### Input data
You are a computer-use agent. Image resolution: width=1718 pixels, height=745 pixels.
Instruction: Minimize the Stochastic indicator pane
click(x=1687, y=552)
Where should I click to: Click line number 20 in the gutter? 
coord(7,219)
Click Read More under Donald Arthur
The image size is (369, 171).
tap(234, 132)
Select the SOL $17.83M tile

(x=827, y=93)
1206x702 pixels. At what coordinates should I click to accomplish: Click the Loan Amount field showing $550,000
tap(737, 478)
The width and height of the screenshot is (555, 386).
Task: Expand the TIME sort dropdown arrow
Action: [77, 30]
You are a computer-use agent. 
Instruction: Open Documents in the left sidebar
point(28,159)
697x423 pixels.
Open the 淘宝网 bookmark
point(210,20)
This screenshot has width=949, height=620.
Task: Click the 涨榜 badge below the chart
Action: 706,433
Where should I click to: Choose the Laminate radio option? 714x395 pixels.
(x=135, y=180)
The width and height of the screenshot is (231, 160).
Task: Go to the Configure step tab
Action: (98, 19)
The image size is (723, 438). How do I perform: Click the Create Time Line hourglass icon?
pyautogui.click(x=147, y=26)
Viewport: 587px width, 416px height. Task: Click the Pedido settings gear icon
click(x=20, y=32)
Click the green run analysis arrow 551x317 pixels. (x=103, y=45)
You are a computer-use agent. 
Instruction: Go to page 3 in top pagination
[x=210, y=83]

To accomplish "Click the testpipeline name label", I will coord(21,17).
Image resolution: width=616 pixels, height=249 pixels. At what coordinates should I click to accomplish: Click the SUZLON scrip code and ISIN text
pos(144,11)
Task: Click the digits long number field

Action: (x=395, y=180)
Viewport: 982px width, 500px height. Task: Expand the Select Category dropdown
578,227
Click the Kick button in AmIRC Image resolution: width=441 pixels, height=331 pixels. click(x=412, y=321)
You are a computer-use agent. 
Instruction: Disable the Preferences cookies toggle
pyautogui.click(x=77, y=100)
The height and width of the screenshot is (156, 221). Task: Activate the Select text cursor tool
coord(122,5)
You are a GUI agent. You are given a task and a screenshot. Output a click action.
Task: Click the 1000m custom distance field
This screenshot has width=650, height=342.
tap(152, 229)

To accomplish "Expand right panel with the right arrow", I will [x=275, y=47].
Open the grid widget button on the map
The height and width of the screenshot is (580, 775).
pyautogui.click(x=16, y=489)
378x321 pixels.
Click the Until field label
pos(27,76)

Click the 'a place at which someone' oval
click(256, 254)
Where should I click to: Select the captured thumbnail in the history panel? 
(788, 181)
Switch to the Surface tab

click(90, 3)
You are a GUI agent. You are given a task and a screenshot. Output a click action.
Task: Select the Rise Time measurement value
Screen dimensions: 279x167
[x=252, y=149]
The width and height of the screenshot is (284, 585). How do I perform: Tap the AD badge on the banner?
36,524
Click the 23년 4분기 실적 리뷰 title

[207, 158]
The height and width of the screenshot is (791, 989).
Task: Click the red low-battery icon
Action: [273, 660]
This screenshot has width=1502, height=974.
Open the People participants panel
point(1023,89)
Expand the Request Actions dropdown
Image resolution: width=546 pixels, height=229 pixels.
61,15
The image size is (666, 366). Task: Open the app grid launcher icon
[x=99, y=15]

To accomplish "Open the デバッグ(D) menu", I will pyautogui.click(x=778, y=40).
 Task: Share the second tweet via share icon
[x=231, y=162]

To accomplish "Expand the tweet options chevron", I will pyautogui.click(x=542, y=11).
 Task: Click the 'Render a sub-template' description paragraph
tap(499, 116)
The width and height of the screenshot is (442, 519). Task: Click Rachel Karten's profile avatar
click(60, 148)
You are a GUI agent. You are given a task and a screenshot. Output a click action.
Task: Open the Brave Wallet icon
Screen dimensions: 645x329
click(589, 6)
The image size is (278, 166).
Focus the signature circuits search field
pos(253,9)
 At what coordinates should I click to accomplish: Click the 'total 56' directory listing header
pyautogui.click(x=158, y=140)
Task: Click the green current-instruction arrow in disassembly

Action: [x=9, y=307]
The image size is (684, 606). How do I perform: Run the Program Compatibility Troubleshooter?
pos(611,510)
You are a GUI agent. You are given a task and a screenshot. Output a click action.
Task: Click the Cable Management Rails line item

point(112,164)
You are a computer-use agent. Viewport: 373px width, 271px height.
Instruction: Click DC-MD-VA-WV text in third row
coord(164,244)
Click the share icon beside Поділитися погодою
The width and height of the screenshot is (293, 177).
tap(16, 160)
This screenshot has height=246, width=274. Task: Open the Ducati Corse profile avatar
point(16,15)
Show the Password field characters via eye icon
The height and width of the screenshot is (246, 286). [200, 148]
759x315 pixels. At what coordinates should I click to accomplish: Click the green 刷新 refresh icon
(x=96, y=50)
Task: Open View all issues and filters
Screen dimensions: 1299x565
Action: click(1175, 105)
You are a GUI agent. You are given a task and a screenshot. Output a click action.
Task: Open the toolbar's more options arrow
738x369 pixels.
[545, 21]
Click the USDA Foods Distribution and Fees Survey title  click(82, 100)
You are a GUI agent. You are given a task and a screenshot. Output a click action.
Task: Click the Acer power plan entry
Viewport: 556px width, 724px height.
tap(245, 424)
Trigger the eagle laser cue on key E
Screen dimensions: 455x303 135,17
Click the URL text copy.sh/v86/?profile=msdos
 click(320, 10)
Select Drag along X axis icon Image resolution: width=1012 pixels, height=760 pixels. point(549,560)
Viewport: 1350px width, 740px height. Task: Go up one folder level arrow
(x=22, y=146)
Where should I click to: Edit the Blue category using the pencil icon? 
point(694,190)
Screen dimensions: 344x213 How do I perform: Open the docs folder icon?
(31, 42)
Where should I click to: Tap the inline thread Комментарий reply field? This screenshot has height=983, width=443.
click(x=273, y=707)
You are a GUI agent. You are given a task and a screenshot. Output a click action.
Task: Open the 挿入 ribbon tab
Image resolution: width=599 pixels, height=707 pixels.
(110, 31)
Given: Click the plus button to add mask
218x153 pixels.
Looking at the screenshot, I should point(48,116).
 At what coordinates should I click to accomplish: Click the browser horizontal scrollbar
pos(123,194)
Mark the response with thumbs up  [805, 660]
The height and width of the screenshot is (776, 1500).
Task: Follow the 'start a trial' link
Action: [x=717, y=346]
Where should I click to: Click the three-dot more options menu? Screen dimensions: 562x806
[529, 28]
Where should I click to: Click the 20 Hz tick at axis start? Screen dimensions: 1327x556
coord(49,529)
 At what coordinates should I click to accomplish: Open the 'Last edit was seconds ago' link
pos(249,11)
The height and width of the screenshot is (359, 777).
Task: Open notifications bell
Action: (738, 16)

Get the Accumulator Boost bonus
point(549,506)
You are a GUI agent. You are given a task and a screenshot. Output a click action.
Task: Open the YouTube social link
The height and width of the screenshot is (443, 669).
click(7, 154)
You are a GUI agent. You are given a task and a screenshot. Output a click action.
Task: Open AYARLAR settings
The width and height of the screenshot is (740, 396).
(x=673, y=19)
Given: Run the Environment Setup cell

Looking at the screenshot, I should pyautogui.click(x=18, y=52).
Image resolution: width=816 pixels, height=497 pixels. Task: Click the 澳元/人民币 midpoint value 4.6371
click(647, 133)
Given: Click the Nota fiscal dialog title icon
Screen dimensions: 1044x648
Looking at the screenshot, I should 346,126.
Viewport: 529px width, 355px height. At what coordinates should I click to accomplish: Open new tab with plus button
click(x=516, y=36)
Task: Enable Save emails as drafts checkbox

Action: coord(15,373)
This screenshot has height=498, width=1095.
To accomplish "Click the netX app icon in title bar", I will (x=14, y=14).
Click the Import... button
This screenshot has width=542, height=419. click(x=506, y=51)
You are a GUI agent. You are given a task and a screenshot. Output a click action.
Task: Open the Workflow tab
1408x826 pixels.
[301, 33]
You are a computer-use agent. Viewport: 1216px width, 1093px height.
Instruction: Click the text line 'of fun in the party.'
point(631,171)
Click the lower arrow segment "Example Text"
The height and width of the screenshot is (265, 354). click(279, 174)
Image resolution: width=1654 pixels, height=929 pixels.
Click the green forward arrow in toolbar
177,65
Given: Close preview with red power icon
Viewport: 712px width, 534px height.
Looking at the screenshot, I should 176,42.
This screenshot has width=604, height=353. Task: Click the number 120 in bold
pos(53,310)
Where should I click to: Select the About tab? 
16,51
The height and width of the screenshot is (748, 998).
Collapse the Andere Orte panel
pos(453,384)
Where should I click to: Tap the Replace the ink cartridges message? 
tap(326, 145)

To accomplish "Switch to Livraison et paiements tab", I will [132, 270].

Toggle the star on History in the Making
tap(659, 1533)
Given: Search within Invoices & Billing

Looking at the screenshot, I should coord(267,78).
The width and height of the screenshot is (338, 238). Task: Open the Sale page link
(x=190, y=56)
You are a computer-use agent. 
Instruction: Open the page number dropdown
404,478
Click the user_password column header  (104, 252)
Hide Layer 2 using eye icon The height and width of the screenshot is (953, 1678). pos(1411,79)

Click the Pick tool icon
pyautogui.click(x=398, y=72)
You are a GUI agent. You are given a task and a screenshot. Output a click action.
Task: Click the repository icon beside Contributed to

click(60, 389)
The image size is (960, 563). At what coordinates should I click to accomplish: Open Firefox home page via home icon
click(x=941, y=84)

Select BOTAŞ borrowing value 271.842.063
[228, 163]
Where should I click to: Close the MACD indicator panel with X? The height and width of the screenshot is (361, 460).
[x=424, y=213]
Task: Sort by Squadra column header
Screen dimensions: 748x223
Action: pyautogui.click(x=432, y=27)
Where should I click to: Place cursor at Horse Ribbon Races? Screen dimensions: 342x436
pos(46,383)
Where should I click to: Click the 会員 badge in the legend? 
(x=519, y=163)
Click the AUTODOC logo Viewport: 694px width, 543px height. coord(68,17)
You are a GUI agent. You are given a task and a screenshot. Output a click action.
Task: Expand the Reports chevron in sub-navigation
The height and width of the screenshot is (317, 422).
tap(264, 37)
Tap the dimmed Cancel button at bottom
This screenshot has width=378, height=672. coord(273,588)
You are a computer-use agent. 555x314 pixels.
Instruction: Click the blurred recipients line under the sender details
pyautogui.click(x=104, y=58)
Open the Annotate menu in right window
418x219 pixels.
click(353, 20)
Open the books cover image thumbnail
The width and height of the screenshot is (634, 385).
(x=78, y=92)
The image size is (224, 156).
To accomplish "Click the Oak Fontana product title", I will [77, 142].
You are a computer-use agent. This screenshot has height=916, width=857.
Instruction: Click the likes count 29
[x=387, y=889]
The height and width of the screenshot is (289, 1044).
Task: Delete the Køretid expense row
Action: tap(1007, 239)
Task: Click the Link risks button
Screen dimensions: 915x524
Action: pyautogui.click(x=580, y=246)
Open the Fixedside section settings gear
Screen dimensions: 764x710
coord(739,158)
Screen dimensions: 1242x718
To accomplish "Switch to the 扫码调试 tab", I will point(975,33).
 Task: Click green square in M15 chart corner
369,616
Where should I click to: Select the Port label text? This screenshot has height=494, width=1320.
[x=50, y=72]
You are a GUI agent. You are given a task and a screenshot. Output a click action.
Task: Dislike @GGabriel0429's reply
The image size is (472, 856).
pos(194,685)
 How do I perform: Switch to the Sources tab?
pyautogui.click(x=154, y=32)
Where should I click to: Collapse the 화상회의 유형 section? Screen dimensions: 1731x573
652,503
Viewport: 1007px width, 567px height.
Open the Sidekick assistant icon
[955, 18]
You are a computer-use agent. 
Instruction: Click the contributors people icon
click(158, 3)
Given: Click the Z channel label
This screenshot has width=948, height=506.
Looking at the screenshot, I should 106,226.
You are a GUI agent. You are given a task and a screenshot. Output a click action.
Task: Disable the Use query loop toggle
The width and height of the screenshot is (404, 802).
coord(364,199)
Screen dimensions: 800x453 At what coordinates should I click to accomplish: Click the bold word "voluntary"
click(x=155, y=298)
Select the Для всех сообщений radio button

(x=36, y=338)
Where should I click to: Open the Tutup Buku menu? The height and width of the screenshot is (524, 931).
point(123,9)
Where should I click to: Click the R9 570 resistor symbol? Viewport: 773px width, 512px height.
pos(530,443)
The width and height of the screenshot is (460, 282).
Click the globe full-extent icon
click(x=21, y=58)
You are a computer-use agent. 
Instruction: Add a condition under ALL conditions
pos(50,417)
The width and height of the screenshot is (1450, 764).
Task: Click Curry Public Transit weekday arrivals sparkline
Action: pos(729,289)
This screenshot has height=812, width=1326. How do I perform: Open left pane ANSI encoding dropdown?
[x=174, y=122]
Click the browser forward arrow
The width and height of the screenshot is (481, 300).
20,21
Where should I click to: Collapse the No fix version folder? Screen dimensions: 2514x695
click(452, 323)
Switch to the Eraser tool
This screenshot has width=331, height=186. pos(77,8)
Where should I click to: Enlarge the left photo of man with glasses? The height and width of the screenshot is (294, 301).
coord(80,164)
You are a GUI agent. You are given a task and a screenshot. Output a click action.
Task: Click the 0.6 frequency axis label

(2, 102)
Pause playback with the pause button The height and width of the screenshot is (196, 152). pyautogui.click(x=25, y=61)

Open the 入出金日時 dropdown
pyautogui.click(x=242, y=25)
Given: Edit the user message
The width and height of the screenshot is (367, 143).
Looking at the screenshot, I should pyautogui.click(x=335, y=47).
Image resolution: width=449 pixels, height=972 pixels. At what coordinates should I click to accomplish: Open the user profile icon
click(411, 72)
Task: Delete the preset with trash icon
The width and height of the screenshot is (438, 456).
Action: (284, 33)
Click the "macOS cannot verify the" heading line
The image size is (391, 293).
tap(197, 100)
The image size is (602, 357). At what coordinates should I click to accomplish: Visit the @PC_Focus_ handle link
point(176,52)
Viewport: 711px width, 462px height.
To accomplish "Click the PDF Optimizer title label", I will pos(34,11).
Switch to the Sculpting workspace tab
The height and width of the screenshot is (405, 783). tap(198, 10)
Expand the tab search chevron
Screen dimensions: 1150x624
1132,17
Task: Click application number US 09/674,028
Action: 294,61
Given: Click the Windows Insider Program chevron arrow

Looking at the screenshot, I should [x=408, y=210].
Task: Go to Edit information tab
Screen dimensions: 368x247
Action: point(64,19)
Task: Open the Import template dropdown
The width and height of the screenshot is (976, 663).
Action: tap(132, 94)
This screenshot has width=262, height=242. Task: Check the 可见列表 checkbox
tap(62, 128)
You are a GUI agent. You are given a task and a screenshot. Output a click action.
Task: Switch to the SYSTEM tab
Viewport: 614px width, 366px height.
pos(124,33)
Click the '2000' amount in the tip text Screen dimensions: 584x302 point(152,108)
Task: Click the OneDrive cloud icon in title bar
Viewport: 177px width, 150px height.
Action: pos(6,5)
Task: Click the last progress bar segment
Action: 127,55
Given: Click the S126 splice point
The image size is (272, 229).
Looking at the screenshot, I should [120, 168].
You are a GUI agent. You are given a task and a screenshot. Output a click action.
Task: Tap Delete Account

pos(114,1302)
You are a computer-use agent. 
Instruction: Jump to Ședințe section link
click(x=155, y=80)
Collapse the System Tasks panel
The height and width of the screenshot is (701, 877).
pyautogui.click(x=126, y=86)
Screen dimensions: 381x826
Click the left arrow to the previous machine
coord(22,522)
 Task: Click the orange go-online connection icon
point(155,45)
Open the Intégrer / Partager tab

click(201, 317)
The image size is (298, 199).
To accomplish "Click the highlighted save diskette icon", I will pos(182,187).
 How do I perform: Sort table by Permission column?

### Exercise objective
Across the listing above, find all lines where the word "power" is present and copy them.

### Expected answer
Task: Click the Acer power plan entry
Given: Close preview with red power icon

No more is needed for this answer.